You seem to have this notion that just because comets are made of ice that they're delicate little flowers that can't impact anything without breaking apart.

Also, Earth didn't originally have an atmosphere. It was created through gasses that were brought to the planet post-formation. So comet impacts early in Earth's formation would have not met the atmospheric resistance that they would now, even though a big enough comet, etc miles in diameter, could easily punch through Earth's current atmosphere. The air burst explosion from a 1m+ wide comet in the atmosphere would be a bigger explosion than all the combined yield of every nuclear weapon on the planet, and bye-bye atmosphere. We're all dead, even if the comet never hits ground. Blackened is the end, just like the Metallica song.

They think the first billion years or so during Earth's formation was constant orbital bombardment.



The comet would most likely lose some small chunk of itself.

I never said that comets are delicate, just that they melt a lot faster than regular asteroids when they reach an atmosphere.

The earth always had an atmosphere. It initially began with hydrogen and helium mainly since these were extremely abundant gases (comparatively to the rest). That said, most of it escaped into space due to their ascending velocity (earth was extremely hot during formation). Then during the hardening of the crust, volcanoes brought out gasses from the inner mantle in what we currently call the atmosphere. It didn't come from outside although some of it certainly did.

I highly doubt that a air burst from a wide enough comet could do that. An impact, ok, but I have high doubt on a burst. The energy released would be extremely high but it would lose strength as it travels. Still, I can't find any data on that subject so if you got a link, send it to me.
Build of the week #9 - Breaking your face with style http://www.youtube.com/watch?v=v_EcQDOUN9Y
IGN: Poltun
by 1m, what do you mean? 1 mile?
Build of the week #9 - Breaking your face with style http://www.youtube.com/watch?v=v_EcQDOUN9Y
IGN: Poltun
"
faerwin wrote:
by 1m, what do you mean? 1 mile?


Yes. 1 whole mile. That's not going to completely burn up in Earth's atmosphere. At the very minimum, massive air burst that's the largest explosion ever recorded in human history, and probably the last explosion ever to be recorded in human history.
Last edited by MrSmiley21 on Dec 3, 2017, 8:40:16 PM
I heard someone propose a 'last resort' idea that one could possibly detonate nuclear weapons simultaneously in the vicinity of an impact event to cancel out, or dull the impact's blast wave. I guess the downside to that idea is if the blast wave just face rolls it over, it'll spread radioactive particles around the planet. Not that it would matter, because we're talking extinction level event if we do nothing, and if by some chance it mitigates the damage down to something that's recoverable, nuclear fallout or not, it's preferable to the alternative.
1 mile wouldn't anywhere near enough to be on that level

The swift-tuttle comet is around 16 miles diameter and would be estimated to be 30 times more than the arteroid that wiped out dinosaurs.

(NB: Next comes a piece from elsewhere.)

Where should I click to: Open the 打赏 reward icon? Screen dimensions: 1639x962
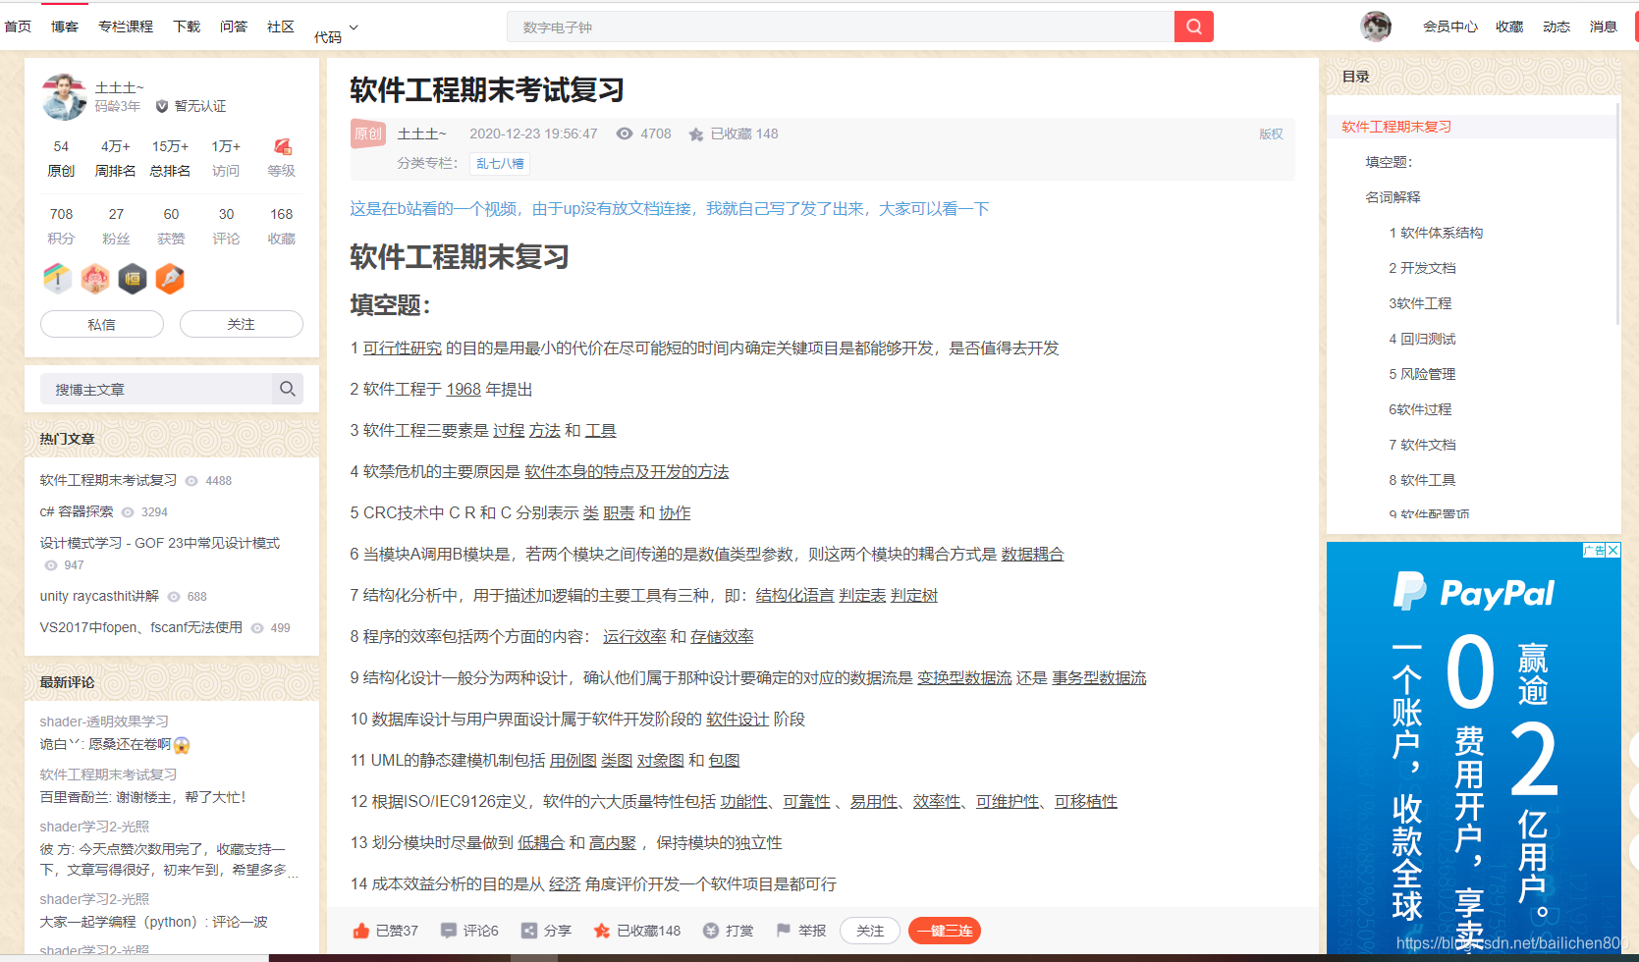(x=712, y=931)
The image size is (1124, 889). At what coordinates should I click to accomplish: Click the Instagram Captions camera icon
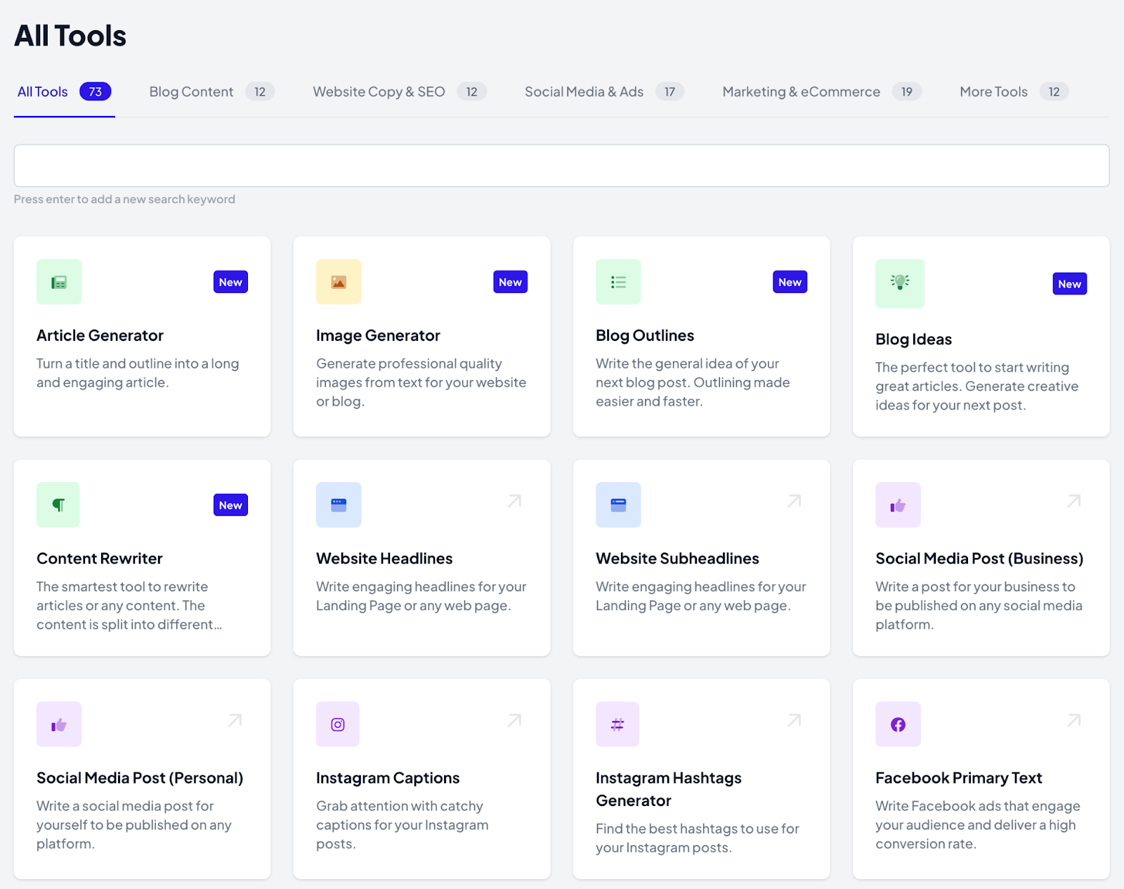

Volume of a sphere = (4/3)PI*r^3

1 mile diameter = 0.5mile radius = 0.80467km (804,67 meters)
16 mile diameter = 8mile radius = 12,87472km (12874,72 meters)



(4/3)PI*804,67^3 = 2 182 438 627~ cubic meters = 2 182 438,627 cubic km

(4/3)PI*12874,72^3 = 8 939 268 615 933 855 146~ cubic meters

8939268615933855146 / 2182438627 = 4095999999,8817~ (let's round it to 4096000000)

That's the amount of times /stronger a 16m comet would have over a 1m comet assuming same density and velocity.

If we could survive something that's 1/30 of that strength, albeit with catastrophic conditions, I'm pretty sure a 1 mile comet would do just about nothing.